Listed records:
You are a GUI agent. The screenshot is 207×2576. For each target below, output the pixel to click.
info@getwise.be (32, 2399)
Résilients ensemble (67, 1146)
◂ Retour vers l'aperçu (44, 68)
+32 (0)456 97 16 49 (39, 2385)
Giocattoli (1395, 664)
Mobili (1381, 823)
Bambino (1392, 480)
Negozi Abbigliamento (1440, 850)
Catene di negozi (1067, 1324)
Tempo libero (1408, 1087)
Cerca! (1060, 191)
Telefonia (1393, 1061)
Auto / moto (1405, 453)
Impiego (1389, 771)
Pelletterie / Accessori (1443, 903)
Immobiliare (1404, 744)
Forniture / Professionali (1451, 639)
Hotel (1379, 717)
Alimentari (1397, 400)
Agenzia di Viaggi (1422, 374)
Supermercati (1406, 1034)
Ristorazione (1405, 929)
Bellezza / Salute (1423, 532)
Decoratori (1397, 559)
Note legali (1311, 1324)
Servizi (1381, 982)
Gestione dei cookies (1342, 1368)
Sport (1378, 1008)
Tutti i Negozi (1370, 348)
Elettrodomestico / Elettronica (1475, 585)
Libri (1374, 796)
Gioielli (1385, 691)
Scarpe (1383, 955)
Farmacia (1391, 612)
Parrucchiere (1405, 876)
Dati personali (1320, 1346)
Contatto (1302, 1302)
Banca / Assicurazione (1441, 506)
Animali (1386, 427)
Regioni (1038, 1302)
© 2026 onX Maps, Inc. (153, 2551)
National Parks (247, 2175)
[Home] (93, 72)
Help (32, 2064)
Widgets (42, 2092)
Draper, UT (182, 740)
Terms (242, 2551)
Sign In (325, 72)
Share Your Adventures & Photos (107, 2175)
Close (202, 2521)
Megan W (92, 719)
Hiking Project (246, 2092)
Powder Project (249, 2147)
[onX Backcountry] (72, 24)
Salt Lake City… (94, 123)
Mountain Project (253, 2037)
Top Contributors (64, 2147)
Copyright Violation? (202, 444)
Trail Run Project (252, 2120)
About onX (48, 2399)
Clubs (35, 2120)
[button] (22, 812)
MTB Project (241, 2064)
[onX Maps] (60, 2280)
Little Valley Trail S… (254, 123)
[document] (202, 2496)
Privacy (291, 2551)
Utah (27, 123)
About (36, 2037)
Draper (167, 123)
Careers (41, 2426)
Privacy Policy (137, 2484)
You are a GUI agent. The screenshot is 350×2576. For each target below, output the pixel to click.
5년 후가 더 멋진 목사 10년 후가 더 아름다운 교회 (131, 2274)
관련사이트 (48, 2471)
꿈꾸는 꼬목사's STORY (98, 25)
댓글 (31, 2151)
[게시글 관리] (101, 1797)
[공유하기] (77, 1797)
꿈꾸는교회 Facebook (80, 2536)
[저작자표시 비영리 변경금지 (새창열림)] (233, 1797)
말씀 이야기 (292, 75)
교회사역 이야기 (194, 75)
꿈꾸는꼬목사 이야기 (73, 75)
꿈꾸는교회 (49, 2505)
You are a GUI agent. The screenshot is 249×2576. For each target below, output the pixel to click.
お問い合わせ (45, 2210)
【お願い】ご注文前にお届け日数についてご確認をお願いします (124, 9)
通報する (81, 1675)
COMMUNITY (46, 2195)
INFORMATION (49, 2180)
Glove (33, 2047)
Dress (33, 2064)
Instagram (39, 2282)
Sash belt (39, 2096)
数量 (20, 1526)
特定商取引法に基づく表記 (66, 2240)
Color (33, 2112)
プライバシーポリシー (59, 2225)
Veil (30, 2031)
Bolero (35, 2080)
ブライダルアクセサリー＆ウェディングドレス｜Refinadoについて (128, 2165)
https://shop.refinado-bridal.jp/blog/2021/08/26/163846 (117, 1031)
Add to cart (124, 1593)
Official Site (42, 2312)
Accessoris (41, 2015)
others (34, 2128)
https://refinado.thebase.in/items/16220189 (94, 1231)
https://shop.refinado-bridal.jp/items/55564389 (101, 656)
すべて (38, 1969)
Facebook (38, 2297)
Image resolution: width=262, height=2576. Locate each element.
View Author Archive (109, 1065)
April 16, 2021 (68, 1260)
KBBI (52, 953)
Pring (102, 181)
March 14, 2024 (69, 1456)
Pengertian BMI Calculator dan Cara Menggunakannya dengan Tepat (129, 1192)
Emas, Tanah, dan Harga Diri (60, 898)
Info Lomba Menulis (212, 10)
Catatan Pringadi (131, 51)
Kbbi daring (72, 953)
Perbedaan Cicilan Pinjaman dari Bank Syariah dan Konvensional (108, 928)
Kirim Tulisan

Task directions:
Sift the material for lines with the string "target". Copy each one found.

Output of the task:
You are a GUI agent. The screenshot is 207×2576. For each target below, output the pixel to click.
You are a GUI agent. The screenshot is 350×2576. For each target below, output the pixel to click.
You are a GUI agent. The screenshot is 249×2576. For each target below, output the pixel to click.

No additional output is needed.